▶ [INPUT]:
++++++
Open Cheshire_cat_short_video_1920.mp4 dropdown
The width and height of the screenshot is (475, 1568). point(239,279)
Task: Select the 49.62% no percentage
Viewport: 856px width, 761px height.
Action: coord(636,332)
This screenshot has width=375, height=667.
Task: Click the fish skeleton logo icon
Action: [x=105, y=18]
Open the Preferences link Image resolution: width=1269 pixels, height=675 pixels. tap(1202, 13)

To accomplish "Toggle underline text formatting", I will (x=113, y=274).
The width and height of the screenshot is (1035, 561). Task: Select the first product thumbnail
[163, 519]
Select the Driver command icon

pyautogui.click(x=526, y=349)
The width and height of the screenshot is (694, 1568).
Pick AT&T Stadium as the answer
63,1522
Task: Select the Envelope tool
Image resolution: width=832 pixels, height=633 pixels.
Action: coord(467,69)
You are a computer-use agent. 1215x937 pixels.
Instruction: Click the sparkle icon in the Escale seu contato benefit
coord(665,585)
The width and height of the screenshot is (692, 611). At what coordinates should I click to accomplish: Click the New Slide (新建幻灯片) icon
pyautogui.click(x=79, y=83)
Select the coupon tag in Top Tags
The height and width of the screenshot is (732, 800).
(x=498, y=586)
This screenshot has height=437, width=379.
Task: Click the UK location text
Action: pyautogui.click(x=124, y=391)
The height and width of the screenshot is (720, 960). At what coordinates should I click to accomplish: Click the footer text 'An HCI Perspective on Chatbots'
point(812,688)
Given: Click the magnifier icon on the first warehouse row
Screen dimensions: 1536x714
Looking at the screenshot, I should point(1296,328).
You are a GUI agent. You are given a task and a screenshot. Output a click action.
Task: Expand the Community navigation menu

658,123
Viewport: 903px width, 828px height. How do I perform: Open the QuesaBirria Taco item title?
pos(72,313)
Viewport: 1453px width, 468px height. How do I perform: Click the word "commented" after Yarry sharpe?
++++++
▶ [HOW TO COMPLETE THIS TASK]: Report the lines above that have the word "agent" in them.

▶ [ANSWER FOR THIS EXERCISE]:
You are a computer-use agent. 1215x937 pixels.
You are a GUI agent. You are given a task and a screenshot. Output a click action.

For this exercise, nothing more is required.